┌──

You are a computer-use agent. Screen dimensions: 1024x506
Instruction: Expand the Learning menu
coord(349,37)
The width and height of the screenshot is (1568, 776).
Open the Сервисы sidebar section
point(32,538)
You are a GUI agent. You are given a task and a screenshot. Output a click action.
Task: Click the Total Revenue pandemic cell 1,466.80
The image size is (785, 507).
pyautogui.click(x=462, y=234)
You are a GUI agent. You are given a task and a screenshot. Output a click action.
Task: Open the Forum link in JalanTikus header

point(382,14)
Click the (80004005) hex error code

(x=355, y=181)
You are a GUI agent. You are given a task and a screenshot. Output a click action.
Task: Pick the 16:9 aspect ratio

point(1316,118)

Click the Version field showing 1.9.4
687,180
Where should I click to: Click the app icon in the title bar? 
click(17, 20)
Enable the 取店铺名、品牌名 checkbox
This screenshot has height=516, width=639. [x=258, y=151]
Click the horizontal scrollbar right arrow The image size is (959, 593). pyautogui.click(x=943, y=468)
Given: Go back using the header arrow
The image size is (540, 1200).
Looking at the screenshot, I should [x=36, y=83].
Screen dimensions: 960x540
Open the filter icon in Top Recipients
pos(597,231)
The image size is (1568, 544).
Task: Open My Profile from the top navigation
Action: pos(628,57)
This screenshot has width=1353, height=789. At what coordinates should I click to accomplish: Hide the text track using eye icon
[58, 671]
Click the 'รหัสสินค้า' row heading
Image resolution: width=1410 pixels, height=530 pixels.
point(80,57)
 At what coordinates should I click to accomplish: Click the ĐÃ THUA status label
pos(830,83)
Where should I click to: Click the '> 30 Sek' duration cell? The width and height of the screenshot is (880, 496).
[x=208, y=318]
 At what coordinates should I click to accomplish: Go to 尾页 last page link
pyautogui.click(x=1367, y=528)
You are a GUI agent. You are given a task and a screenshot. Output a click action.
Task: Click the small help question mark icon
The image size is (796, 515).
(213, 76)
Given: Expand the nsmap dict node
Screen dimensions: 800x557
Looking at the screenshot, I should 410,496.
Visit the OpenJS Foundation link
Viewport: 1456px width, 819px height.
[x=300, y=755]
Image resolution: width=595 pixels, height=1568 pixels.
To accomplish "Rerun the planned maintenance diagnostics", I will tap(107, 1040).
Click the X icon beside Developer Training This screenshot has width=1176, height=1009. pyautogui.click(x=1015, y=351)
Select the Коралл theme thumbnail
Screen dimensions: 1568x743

└──

Work to be completed: Recast the records above as a JSON list of strings, one string per line with blank lines omitted, starting at the line containing "Enable the 取店铺名、品牌名 checkbox" and ending at the line containing "Action: pos(628,57)", both included.

Final answer:
[
  "Enable the 取店铺名、品牌名 checkbox",
  "This screenshot has height=516, width=639. [x=258, y=151]",
  "Click the horizontal scrollbar right arrow The image size is (959, 593). pyautogui.click(x=943, y=468)",
  "Given: Go back using the header arrow",
  "The image size is (540, 1200).",
  "Looking at the screenshot, I should [x=36, y=83].",
  "Screen dimensions: 960x540",
  "Open the filter icon in Top Recipients",
  "pos(597,231)",
  "The image size is (1568, 544).",
  "Task: Open My Profile from the top navigation",
  "Action: pos(628,57)"
]